BEGIN Selected text

In the sections that follow, we will delve into foundational methods and demonstrate their use in simple, illustrative problems.

2. Stochastic Optimization

2.1 Problem Formulation

A stochastic optimization problem aims to optimize an objective function under uncertainty:

\[\min_{\theta} \; \mathbb{E}_{x \sim \mathcal{D}}[ f(\theta, x) ],\]

where - $\theta$ are parameters (could be neural network weights, policy parameters, etc.), - $\mathcal{D}$ is a (possibly unknown) data distribution or environment dynamics, - $f(\theta, x)$ is a cost (or negative reward) function.

In model-based RL, such problems appear when we: 1. Train a model $\hat{P}_\theta(s'|s,a)$ to predict transitions by minimizing some loss $\mathcal{L}(\theta)$. 2. Optimize a policy using predicted trajectories.

2.2 Sample-Based Methods

Because $\mathcal{D}$ or $f(\theta, x)$ might be complex or high-dimensional, sample-based approaches are common:

Stochastic Gradient Descent (SGD):
Evaluate $\nabla_\theta f(\theta, x^{(i)})$ on mini-batches of samples from $\mathcal{D}$.
Update $\theta \leftarrow \theta - \alpha \nabla_\theta f(\theta, x^{(i)})$.
Population-Based / Evolutionary Algorithms:
Maintain a population of candidate solutions $\{\theta_1, \theta_2, \ldots\}$.
Evaluate fitness and use selection, crossover, mutation to evolve better solutions.
Simulated Annealing:
Iteratively propose a new solution and accept/reject based on a temperature parameter that decreases over time, allowing for occasional acceptance of worse solutions to escape local minima.

2.3 Example Problem: Fitting a Linear Regression Model for Transition Prediction

Problem Setup
- We have a small environment: state $s\in \mathbb{R}$ is 1D, action $a\in \{-1, 1\}$.
- The true environment dynamics is $s_{t+1} = s_t + 0.5 \, a + \epsilon_t$, where $\epsilon_t \sim \mathcal{N}(0, 0.1^2)$.
- We collect $N=100$ transitions $\{(s^{(i)}, a^{(i)}, s'^{(i)})\}_{i=1}^N$.
- We want to fit a linear model: $\hat{s}_{t+1} = w_0 + w_1 s_t + w_2 a_t$.

END Selected text

--- Written problem 1 ---
Decide whether each statement agrees with the stochastic optimization text, answering yes or no for each and quoting the words of the text that decide it. (a) Simulated annealing sometimes accepts worse solutions so it can escape local minima. (b) The example collects 1,000 transitions. (c) In the example environment, the action can take any real value.
--- Written problem 2 ---
According to the stochastic optimization text, what operations do population-based or evolutionary algorithms use to evolve better solutions?
--- Written problem 3 ---
Print the part of the stochastic optimization text between "- The true environment" and "s_t + w_2 a_t$.", inclusive.

BEGIN Given information

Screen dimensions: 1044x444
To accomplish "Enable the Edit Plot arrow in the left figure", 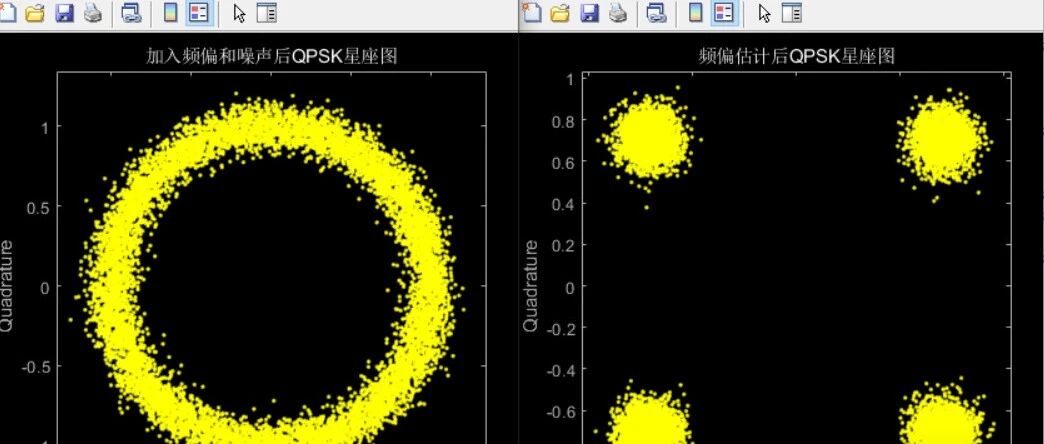I will tap(239, 13).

END Given information

--- Exercise response 1 ---
(a) Yes: "allowing for occasional acceptance of worse solutions to escape local minima"
(b) No: "We collect $N=100$ transitions"
(c) No: "action $a\in \{-1, 1\}$"

--- Exercise response 2 ---
Selection, crossover, and mutation.

--- Exercise response 3 ---
- The true environment dynamics is $s_{t+1} = s_t + 0.5 \, a + \epsilon_t$, where $\epsilon_t \sim \mathcal{N}(0, 0.1^2)$.
- We collect $N=100$ transitions $\{(s^{(i)}, a^{(i)}, s'^{(i)})\}_{i=1}^N$.
- We want to fit a linear model: $\hat{s}_{t+1} = w_0 + w_1 s_t + w_2 a_t$.